—¿Ofrecerte? ¿Qué estás diciendo? Sus ojos brillaban de una forma extraña, como soles de plata alzándose a medianoche.
—Cásate conmigo, Gilgamesh. Sé mi esposo. Me quedé absolutamente abrumado ante aquello. —¡Pero no es la estación adecuada, Inanna! —dije con voz entrecortada—. Todavía faltan algunos meses para el festival del nuevo año y…
—No estoy hablando ahora del Sagrado Matrimonio —dijo enérgicamente—. Hablo del matrimonio entre hombre y mujer, que viven bajo el mismo techo, y crían a sus hijos, y envejecen juntos a la manera de esposo y esposa. Si hubiera hablado en el lenguaje del pueblo de la luna no me hubiera sentido más desconcertado.
—Pero eso es imposible —exclamé, cuando hallé de nuevo el uso de mi lengua—. El rey…, la sacerdotisa…, nunca desde la fundación de la ciudad…, nunca en toda la historia de la Tierra…
—He hablado con la diosa. Ella da su consentimiento. Puede hacerse.

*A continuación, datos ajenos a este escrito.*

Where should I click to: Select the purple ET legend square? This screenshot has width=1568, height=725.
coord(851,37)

Ya sé que es algo nuevo y extraño. Pero puede hacerse. —Avanzó un paso hacia mí, puso sus manos sobre mis manos—. Escúchame, Gilgamesh. Sé mi esposo, hazme la ofrenda de la semilla de tu cuerpo, no sólo una noche al año sino cada noche. Sé mi esposo y yo seré tu esposa. Escucha, te ofreceré espléndidos regalos: haré enjaezar para ti un carro de lapislázuli y oro, con ruedas de oro y cuernos de bronce. Dispondrás de demonios de las tormentas para tirar de él, en vez de muías. Nuestra morada estará llena de fragantes cedros, y cuando entres en ella el umbral te besará los pies. —Inanna…

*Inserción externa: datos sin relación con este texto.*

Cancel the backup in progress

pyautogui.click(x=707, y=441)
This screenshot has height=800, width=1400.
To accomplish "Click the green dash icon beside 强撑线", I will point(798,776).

No había forma de detenerla. Siguió hablando, como si salmodiara sumida en trance:
—¡Reyes y señores y príncipes se inclinarán ante ti! ¡Todo el producto de montañas y llanuras vendrá a ti como tributo! ¡Tus cabras parirán trillizos, tus ovejas mellizos! ¡El asno que cargue fardos para ti será más veloz que la más rápida de las muías; tus carros ganarán en todas las carreras; tus bueyes no tendrán rival, si sólo dejas que derrame sobre ti mis bendiciones, Gilgamesh!
—El pueblo no lo aceptará —dije mustiamente.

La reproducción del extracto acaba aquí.